Khan was installed instead in a ceremonial position as government adviser.
But Khan, who has a number of residences around the capital, Islamabad, and is reported to have a hotel in Mali, was only publicly exposed as profiting from the illicit nuclear trade after information provided by Iran to the International Atomic Energy Agency in November indicated a Pakistani connection to the nuclear black market.
After a two-month Pakistani probe, Khan was faced with documentary evidence of his involvement in spreading nuclear hardware and designs to Iran, Libya and North Korea, forcing him to seek clemency to avoid prosecution.
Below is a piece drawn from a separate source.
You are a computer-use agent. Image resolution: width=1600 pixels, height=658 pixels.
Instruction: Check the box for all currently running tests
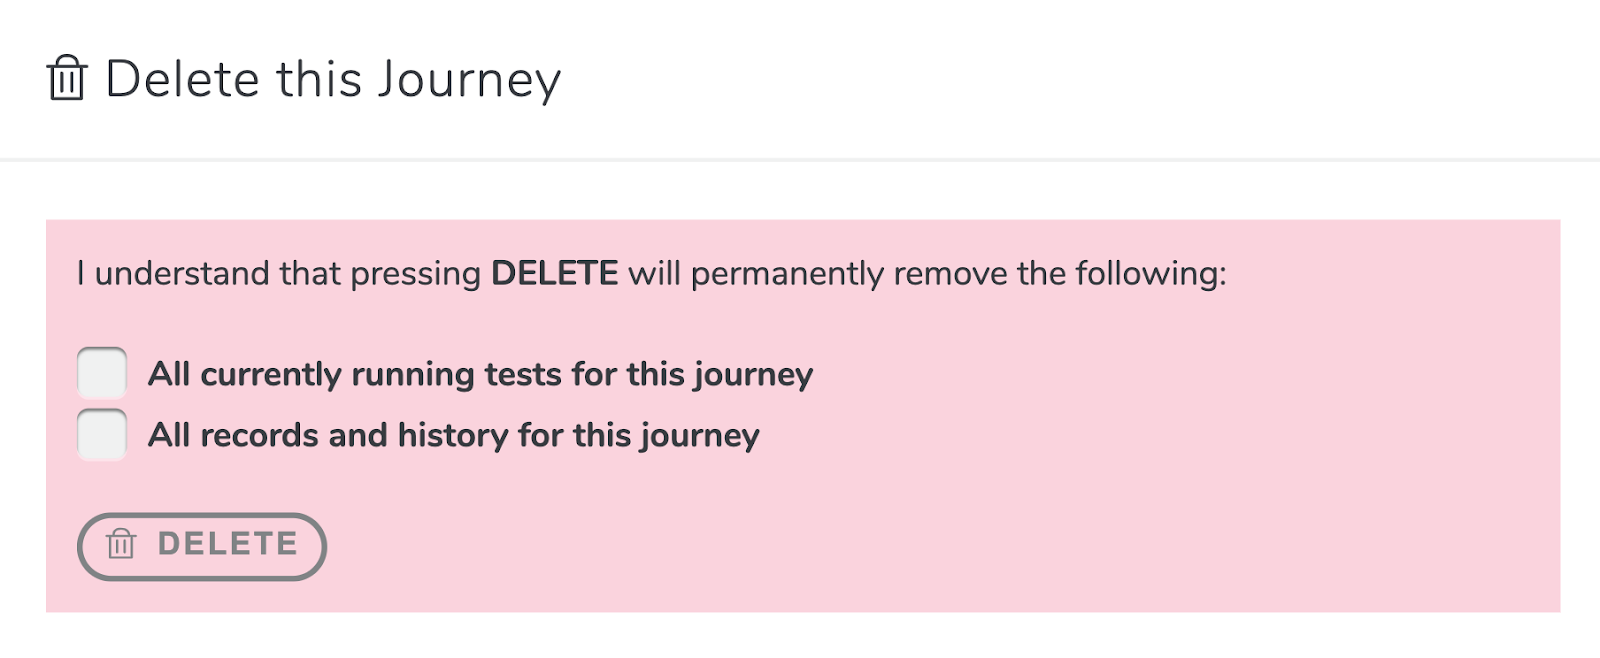(102, 373)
Musharraf told The New York Times in an interview published on Tuesday that he couldn't act earlier against Khan because he didn't have enough evidence to make the politically sensitive arrest of the scientist -- regarded as a national hero in Pakistan.
"It was extremely sensitive," Musharraf said. "One couldn't outright start investigating as if he's any common criminal."
The government official said Khan would be allowed to keep his wealth "untouched" as a result of a pardon granted Thursday by Musharraf -- although the government has yet to make such an announcement.
Musharraf's pardon is viewed by many as a strategy to avoid a public prosecution of Khan that could have exposed official involvement in nuclear transfers.
The government denies it ever authorized such transactions, saying Khan was given a large amount of autonomy to build the bomb using clandestine suppliers after the nuclear program got started in the mid-1970s.